Israel and China: The Bloom Is Off the Rose

Israel was the first country in the Middle East to recognize the People Republic of China (PRC), in 1950. Although the two states did not normalize their relations until 1992,[1] since then the bilateral relationship has developed extensively, especially in the economic sphere.[2] As Yellinek has established, “Starting in the early 2000s, ties between the two countries began to blossom, mostly because the Chinese government started to view Israel as a global technology hub and began seeking to capitalize on Israel’s innovation capabilities to help meet its own developmental needs and strategic challenges.”[3]

However, as this article demonstrates, the future of this bilateral relationship is clouded by Israel’s security concerns about growing Chinese involvement in the country’s critical infrastructure and hi-tech sectors, heightening strategic competition between China and the United States, skepticism about the prospects for building more robust economic ties, and the erosion of Israelis’ favorable opinions of China.
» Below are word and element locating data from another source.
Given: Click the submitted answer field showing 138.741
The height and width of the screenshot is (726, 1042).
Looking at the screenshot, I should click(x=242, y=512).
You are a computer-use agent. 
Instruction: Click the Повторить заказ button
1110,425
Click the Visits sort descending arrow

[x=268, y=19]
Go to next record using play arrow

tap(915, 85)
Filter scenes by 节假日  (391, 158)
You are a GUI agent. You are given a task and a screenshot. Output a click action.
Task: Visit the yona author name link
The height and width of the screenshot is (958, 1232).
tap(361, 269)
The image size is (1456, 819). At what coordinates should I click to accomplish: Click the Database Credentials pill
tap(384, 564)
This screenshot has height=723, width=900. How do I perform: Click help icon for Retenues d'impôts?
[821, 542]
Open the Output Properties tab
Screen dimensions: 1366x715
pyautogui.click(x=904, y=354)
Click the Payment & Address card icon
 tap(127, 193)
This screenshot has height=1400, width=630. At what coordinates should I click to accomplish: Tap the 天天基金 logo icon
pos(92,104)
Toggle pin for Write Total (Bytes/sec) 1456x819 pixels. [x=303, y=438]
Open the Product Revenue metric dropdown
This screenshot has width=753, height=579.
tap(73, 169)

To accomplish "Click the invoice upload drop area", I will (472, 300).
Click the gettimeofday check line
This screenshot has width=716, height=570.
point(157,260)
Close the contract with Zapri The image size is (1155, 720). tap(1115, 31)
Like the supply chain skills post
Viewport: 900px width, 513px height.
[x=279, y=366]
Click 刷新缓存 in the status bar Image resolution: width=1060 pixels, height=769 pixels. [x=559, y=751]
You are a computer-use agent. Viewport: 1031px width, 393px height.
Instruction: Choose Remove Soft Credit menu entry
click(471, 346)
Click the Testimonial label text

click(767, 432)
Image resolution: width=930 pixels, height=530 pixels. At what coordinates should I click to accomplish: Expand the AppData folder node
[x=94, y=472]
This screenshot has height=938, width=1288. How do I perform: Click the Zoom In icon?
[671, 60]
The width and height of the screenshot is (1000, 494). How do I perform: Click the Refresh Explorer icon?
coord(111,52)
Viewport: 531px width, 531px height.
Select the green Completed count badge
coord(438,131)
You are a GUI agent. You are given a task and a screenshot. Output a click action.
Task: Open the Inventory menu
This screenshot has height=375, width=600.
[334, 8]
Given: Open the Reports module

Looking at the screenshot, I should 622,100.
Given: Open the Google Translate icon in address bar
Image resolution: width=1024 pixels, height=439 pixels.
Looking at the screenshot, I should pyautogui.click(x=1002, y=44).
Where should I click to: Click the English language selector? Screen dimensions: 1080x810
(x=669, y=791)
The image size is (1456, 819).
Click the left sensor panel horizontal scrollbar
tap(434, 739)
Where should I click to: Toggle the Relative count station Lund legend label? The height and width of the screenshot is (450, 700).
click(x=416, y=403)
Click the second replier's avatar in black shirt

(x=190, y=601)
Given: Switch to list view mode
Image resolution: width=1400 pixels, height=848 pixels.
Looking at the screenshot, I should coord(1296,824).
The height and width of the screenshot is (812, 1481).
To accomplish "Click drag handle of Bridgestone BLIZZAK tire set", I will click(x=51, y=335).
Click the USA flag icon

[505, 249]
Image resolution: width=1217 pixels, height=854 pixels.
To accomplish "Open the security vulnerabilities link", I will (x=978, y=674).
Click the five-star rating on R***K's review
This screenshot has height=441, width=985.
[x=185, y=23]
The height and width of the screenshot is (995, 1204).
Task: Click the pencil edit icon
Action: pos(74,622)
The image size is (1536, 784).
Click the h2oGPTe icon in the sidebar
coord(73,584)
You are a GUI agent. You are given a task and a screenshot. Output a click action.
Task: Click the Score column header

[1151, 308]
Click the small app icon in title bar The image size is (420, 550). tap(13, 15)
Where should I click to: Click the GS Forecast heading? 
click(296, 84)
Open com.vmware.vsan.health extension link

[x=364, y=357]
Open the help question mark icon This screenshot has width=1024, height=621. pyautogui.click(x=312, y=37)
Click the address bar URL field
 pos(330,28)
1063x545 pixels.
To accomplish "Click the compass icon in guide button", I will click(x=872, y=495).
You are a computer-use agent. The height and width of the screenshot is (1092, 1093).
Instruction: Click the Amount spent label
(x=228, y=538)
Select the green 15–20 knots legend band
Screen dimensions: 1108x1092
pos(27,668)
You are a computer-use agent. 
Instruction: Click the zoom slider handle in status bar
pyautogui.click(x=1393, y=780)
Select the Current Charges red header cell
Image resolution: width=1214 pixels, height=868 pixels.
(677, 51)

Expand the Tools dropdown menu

Israel’s National Security Concerns Are Growing

In recent years, Chinese companies have been involved in upgrading Israeli ports and in building infrastructure such as the Tel Aviv light rail. Most of these projects are associated with the Belt and Road Initiative (BRI). Although China invested in Israel before the BRI was launched, as Galia Lavi has emphasized, “the BRI provided the conceptual framework and brought Chinese government financial and diplomatic support into the picture.”[4] Lavi argues further that Chinese companies did “not necessarily win infrastructure tenders due to preferential treatment by Israel, but rather due to fewer foreign competitors” as it was for example in operating Haifa’s Bayport Terminal, where the Chinese company “was the sole bidder.”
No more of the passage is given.